やはり目を腫らせていた理由を彼女が放って置くわけがなかったのだ。
「あの……実は、別れてしまいまして……」
「彼と?」
「はい」
「いつ?」
「先週です」
彼女はビールを一口飲む。
「もしかして、やっぱり女がいたの?」
ゆき乃という女とラブホの領収書が頭の中に甦る。
「まぁ……はい」
「そっか……そうよねぇ。やっぱり女にだらしない男なんて、やめて正解よ。振ってよかったのよ」
「あ、いえ、あの、私が振られたんです」
彼女は顔を上げる。
「え?」
「私が、振られたんです」
二人の間に沈黙が流れる。
私はビールを喉に流し込んで、重い口を開いた。
「話せば長くなるんですけど」
「うん」
私は河村の携帯をこっそり見たことからあの日の別れ話の一部始終まで、全て話した。
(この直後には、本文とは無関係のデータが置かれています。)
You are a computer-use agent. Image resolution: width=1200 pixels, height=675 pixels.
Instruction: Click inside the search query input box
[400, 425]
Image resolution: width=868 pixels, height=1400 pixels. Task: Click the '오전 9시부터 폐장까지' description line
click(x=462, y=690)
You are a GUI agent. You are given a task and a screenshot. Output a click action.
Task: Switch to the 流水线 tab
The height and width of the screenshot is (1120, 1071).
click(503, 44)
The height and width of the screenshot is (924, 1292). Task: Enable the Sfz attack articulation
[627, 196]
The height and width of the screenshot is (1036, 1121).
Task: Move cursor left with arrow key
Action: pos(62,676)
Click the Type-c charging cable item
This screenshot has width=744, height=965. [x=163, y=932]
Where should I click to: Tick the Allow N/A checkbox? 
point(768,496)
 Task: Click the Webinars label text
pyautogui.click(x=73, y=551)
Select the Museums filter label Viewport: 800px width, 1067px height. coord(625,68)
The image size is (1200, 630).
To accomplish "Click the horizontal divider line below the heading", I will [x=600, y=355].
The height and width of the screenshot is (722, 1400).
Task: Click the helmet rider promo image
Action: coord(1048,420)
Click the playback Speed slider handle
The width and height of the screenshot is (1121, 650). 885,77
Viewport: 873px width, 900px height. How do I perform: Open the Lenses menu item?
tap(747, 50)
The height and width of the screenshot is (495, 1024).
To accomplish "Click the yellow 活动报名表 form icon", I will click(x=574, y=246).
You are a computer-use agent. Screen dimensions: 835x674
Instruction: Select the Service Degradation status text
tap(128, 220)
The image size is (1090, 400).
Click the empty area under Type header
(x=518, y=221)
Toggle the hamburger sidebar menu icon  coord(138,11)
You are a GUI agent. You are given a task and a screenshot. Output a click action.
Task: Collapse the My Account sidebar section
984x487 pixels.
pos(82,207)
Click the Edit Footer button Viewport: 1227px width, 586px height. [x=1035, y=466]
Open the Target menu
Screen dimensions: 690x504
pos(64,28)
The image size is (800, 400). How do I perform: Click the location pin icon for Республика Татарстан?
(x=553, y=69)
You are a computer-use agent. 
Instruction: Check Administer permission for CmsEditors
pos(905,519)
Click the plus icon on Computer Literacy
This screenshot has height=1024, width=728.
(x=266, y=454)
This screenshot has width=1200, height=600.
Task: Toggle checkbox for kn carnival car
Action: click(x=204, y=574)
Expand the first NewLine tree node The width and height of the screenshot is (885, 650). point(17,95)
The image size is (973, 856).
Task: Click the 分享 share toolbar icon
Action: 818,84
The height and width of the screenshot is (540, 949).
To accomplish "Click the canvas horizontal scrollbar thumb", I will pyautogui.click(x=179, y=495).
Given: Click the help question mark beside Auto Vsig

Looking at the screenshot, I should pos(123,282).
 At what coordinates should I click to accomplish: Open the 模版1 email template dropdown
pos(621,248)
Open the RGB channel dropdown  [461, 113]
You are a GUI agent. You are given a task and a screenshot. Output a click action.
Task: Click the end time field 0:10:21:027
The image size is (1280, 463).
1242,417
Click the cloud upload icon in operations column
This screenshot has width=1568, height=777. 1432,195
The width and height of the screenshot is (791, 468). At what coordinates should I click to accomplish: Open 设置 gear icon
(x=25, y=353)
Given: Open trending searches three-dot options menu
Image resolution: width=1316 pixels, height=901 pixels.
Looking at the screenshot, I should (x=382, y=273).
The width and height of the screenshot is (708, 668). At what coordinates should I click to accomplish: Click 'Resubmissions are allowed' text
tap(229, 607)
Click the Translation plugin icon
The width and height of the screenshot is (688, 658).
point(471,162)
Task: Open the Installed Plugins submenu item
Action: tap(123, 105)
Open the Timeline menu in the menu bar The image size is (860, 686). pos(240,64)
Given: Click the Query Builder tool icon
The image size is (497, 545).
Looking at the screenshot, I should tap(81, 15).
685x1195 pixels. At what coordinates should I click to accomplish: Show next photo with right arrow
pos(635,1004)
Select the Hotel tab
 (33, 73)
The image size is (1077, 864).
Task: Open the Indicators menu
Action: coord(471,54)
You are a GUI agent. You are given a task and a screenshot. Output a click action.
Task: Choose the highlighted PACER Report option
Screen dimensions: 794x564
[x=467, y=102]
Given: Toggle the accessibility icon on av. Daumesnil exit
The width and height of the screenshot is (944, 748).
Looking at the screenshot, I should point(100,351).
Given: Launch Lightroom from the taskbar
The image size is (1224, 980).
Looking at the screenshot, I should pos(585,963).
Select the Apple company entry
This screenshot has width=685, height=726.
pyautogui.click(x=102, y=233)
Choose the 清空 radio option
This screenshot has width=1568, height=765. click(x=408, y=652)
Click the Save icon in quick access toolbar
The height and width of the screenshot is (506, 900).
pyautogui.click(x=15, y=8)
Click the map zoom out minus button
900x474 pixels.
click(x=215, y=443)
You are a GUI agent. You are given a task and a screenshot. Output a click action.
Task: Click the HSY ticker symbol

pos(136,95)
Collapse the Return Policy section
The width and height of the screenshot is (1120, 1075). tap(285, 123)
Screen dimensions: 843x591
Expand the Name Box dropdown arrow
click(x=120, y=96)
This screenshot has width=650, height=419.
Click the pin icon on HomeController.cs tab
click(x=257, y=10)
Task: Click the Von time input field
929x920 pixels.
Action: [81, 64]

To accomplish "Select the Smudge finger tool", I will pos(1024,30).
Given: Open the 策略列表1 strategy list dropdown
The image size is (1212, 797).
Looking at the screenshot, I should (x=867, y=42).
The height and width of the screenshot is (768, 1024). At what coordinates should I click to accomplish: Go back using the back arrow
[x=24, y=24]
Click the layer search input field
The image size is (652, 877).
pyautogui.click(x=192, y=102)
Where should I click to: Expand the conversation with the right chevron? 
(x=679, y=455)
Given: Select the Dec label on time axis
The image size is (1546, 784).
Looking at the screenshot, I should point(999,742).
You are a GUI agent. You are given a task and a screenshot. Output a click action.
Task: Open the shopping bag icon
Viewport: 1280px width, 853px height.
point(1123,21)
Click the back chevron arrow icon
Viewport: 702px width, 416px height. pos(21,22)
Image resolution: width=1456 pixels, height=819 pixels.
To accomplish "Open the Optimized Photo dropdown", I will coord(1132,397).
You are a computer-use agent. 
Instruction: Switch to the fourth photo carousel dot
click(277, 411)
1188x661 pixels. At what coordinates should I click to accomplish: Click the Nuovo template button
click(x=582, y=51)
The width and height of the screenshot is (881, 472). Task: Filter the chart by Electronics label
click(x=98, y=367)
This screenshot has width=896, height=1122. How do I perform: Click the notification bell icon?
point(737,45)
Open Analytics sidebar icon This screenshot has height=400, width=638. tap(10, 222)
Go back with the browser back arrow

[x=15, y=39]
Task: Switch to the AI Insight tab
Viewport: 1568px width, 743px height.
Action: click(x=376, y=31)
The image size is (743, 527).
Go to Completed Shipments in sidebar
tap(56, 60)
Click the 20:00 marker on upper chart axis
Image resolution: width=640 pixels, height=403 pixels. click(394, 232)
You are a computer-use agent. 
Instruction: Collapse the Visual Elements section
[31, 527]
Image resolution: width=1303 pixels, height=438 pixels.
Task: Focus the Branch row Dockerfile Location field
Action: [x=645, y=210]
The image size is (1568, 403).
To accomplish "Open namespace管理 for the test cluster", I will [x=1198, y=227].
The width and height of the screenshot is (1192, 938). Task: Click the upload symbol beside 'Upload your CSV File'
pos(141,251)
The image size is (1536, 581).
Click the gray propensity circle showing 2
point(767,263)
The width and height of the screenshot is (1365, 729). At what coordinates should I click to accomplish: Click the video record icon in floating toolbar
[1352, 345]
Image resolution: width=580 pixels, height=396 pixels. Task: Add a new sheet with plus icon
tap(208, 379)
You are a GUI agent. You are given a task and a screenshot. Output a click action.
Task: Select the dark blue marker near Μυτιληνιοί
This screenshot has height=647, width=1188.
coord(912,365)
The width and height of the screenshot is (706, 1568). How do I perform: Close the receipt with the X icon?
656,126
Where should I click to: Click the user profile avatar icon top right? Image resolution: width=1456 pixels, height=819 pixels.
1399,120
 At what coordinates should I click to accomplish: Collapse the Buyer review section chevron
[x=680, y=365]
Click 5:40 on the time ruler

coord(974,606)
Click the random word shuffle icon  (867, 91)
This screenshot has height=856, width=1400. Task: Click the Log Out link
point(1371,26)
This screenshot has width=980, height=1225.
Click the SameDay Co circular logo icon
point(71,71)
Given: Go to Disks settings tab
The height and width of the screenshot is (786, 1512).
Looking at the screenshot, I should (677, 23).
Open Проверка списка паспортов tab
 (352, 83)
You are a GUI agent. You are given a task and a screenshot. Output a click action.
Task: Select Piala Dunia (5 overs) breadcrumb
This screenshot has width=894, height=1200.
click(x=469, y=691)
だが、尾行していたことと河村の部屋に無断で入ったことは、やはりどうしても言えなかった。
小島正子は呆れたように、ふんっと鼻で笑う。
「携帯を見られるのは無理。って、自分は隠れて合コンに行っといて何言ってるんだか。しかも、合コンで会った女と連絡先まで交換するなんてさぁ。一体どの口が言ってるのよ」
そう言い、彼女は手を上げて店員を呼ぶ。
「生一つと、枝豆下さい。相田さんは?」
「あっ、じゃあ梅酒サワーで」
学生のアルバイトらしき若い女の店員は、愛想のよい笑顔を浮かべて手際よく注文をとり、厨房へ去って行った。
何気無くその様子を目で追いかけながら、空になりかけのビールジョッキを傾ける。
「丸谷と会うって嘘ついて、きっとゆき乃っていう女と会ってたのね」
徐に口を開いた小島正子の言葉に思わずハッとした。
よく考えてみると、河村が隠していることを知りたくて尾行までしたのに、何故彼女に言われるまでそのことを考えなかったのだろう。
いつのまにか私の関心事は彼とゆき乃の関係と、ラブホの領収書に変わっていたのだ。
今年に入ってから彼が丸谷と二人で飲みに行くことが増えたのも、飲みに行くと言いながらきっと合コンに行っていたのだろう。
河村の存在が当たり前のものになり、結婚を考えていたのに思惑がはずれたことが腹立たしい。自分は今二十四だ。まだ急ぐこともないが、呑気にもしていられない。
いい男はそうゴロゴロと転がっているわけではないのだ。